Once information has been analyzed, a researcher often needs to associate or integrate it with related data from other databases. For example, a scientist may run a series of gene expression analysis experiments and observe that a particular set of 100 genes is more highly expressed in cancerous lung tissue than in normal lung tissue. The scientist might wonder which of the genes is most likely to be truly related to the disease. To answer the question, the researcher might try to find out more information about those 100 genes, including any associated gene sequence, protein, enzyme, disease, metabolic pathways, or signal transduction pathway data.

Such information will help the researcher narrow the list down to a smaller set of genes. Finding this information, however, requires connections or links between the different databases and a good way to present and store the information. An understanding of database architectures and the relationship between the various biological concepts in the databases is key to doing effective data integration.
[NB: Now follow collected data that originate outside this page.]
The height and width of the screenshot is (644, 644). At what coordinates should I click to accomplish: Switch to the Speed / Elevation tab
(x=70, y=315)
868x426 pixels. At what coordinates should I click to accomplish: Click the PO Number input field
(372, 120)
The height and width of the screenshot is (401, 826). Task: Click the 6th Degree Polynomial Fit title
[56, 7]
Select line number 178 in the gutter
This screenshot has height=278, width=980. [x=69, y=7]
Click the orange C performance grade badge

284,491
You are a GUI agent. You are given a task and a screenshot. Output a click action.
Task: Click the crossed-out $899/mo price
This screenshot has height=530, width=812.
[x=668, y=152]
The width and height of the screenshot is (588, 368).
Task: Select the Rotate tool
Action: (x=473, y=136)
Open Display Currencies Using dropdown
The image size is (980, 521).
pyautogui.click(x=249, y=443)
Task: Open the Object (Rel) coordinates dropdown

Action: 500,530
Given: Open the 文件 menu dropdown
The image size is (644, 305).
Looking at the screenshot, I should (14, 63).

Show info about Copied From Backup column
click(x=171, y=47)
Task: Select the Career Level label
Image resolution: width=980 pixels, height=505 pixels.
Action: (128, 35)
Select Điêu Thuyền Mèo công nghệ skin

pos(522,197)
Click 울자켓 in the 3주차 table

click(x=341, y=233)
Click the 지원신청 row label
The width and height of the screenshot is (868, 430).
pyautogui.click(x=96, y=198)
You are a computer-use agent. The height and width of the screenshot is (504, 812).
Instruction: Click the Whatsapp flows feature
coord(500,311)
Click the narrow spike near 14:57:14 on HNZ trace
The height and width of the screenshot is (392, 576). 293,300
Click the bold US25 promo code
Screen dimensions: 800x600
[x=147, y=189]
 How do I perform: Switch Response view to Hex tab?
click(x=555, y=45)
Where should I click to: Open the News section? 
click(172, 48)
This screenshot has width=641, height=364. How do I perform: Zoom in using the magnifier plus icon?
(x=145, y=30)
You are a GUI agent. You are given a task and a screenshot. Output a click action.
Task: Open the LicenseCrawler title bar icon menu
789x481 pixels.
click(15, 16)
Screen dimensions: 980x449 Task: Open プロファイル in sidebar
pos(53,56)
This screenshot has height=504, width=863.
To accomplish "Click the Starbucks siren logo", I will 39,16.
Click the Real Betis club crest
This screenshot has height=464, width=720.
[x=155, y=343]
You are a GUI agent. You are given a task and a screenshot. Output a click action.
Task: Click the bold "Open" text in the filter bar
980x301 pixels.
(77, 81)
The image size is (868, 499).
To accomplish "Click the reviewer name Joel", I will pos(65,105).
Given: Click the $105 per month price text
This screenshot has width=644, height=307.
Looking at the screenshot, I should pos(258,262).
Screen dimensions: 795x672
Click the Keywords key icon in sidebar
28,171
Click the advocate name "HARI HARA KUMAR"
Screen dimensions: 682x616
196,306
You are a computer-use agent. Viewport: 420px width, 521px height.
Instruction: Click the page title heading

Analysis of Integrated Data

Once various types of data are integrated, users need a good way to present these various pieces of data so they can be interpreted and analyzed. The information should be capable of being stored and retrieved so that, over time, various pieces of information can be combined to form a "knowledge base" that can be extended as more experiments are run and additional data are integrated from other sources. This type of work requires skills related to database design and architecture. It also requires specific programming skills in various computer languages, as well as expertise in developing interfaces between a computer and its user.

Bibliography

Howard, Ken. "The Bioinformatics Gold Rush." Scientific American 283, no. 1 (2000): 58-64.

Internet Resources

"EID V3 N3: Host Genes and HIV." Centers for Disease Control and Prevention. http://www.cdc.gov/ncidod/eid/vol3no3/smith.htm.

EMBL Nucleotide Sequence Database. Release 69. December 2001. European Bioinformatics Institute. http://www.ebi.ac.uk/.

GenBank. National Center for Biotechnology Information. http://www.ncbi.nlm.nih.gov/.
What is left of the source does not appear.